Exceptions and limitations to NFS V4 ACLs support
Review the exceptions and limitations to NFS V4 ACLs in IBM Storage Scale.
- IBM Storage Scale has limited support for ACLs, but only with Samba on Linux®. In that environment, IBM Storage Scale can only save and retrieve Alarm and Audit access control entries (ACEs). No actions are defined that can be taken for ACEs during ACL evaluation.
- Some types of access for which NFS V4 defines controls don't currently exist in IBM
Storage Scale. For these, ACL entries are accepted and saved,
but because there's no corresponding operation they have no effect. These include
READ_NAMED, WRITE_NAMED, and
SYNCHRONIZE.Note: Even if IBM Storage Scale ignores these bits, the SMB service enforces them on the protocol level.
- AIX® requires that READ_ACL and WRITE_ACL always be granted to the object owner. Although granting these ACL entries contradicts NFS Version 4 protocol, it's considered as an area where users would otherwise erroneously leave an ACL that only privileged users can change. Since ACLs are file attributes, READ_ATTR and WRITE_ATTR are similarly granted to the owner. As it wouldn't make sense to then prevent the owner from accessing the ACL from a non-AIX node, IBM Storage Scale has implemented this exception everywhere.
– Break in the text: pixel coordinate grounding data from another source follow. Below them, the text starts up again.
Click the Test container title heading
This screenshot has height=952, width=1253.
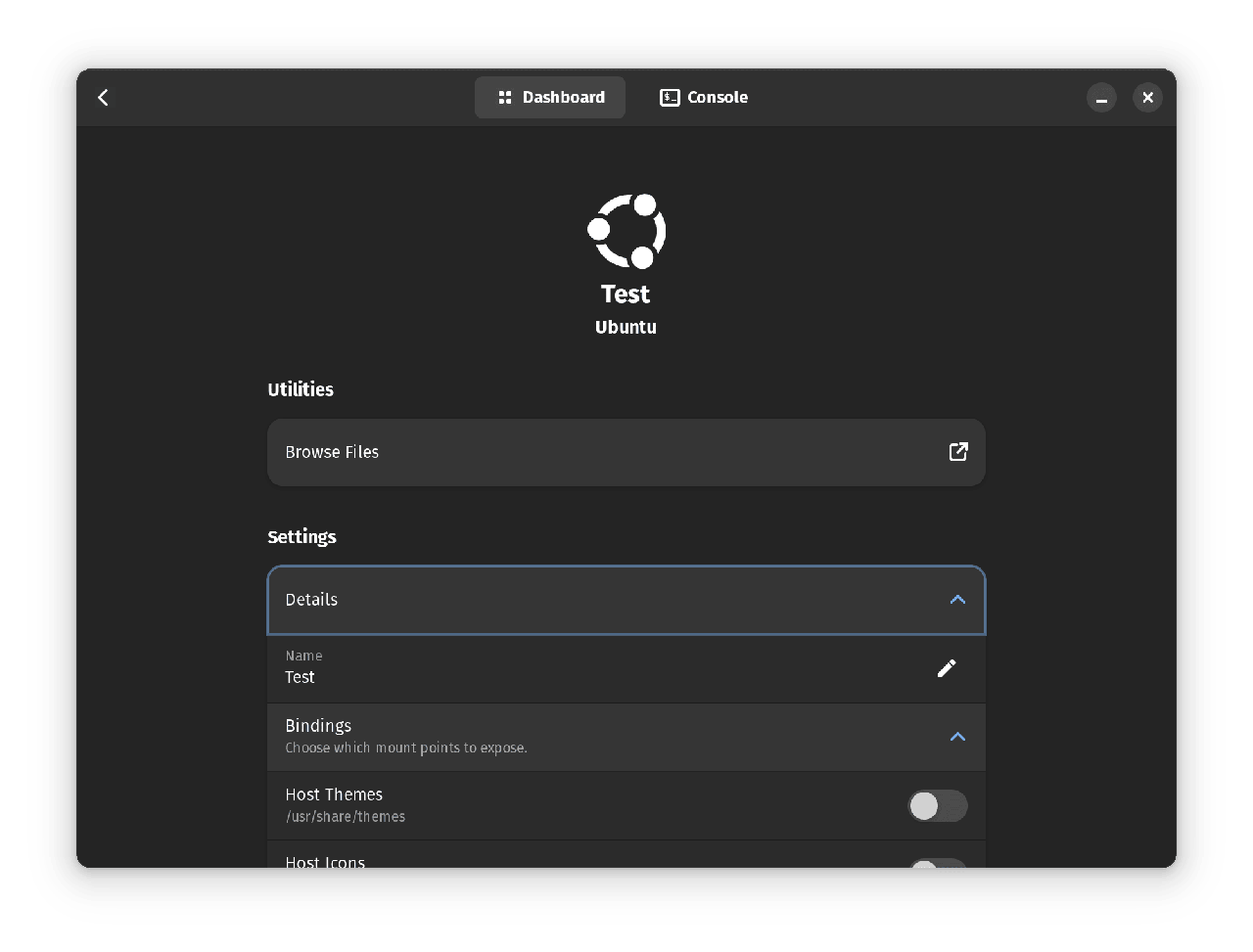(626, 295)
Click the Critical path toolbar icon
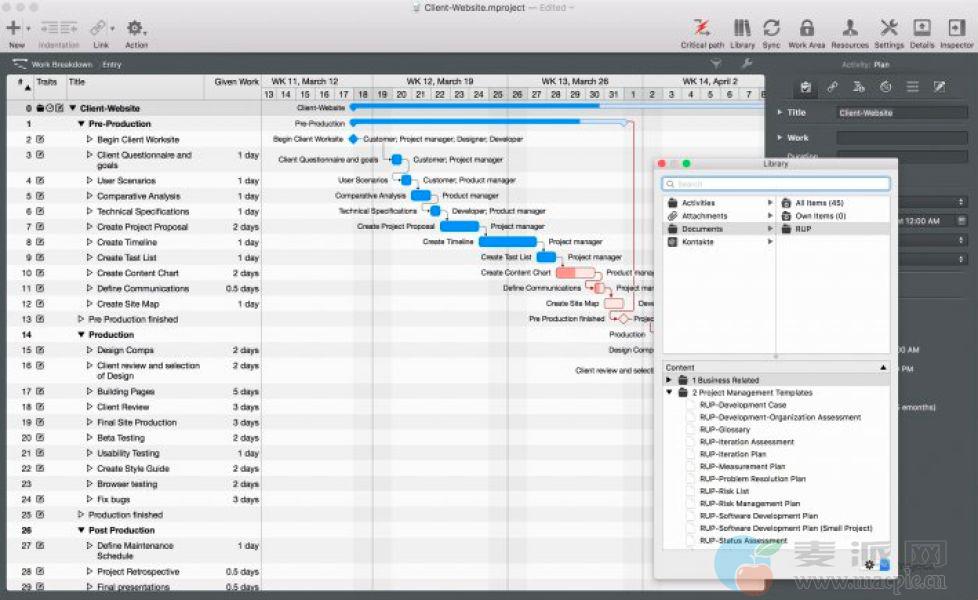 [x=702, y=28]
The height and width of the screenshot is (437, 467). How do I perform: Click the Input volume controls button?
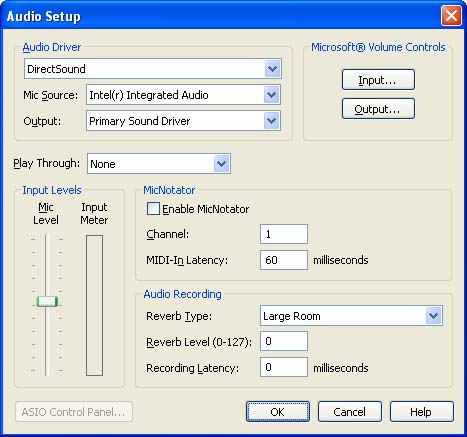pyautogui.click(x=378, y=80)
- AIX does not support the use of special name values other than owner@, group@, and everyone@. Therefore, these are the only valid special name values for use in IBM Storage Scale NFS V4 ACLs.
- NFS V4 allows ACL entries that grant permission to users or groups to change the ownership of a file with a command such as the chown command. For security reasons, IBM Storage Scale now restricts these permissions so that a non-privileged user can chown such a file only to self or to a group that the user is a member of.
- With some limitations, Windows clients that access IBM Storage Scale through Samba can use their native NTFS ACLs, which are mapped to the underlying NFS v4 ACLs. For limitations, see Authorization limitations.
- Ganesha supports NFS v4 ACLs to and from IBM Storage Scale. However, to export a file system with cNFS/KNFS, you must configure the file system to support POSIX ACLs. Use the mmcrfs command with the -k all or -k posix parameter. With Samba, use the -k nfs4 parameter. NFS V4 Linux servers handle ACLs properly only if they're stored in GPFS as POSIX ACLs. For more information, see Linux ACLs and extended attributes.
- The cluster can include Samba, CES NFS, AIX NFS, and IBM Storage Scale Windows nodes.
- NFS V4 ACLs can be stored in GPFS file systems using Samba exports, NFS V4 AIX servers, GPFS Windows nodes, aclput, and mmputacl. Clients of Linux V4 servers can't see stored ACLs but can see the permissions from the mode.
Starting from IBM Storage Scale 5.1.7, IBM Storage Scale supports setting the extended system.nfs4_acl attribute as another method for manipulating NFSv4 ACLs. You can employ the syntax of these tools to manage NFSv4 ACLs in IBM Storage Scale. For requirements and limitations, see Q.2.41 in IBM Storage Scale FAQ.